Short task
Write out every line of the material below without changing anything.

= = = = =

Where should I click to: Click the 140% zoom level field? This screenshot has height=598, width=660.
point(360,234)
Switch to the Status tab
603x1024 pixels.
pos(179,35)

= = = = =

Exercise output
Where should I click to: Click the 140% zoom level field? This screenshot has height=598, width=660.
point(360,234)
Switch to the Status tab
603x1024 pixels.
pos(179,35)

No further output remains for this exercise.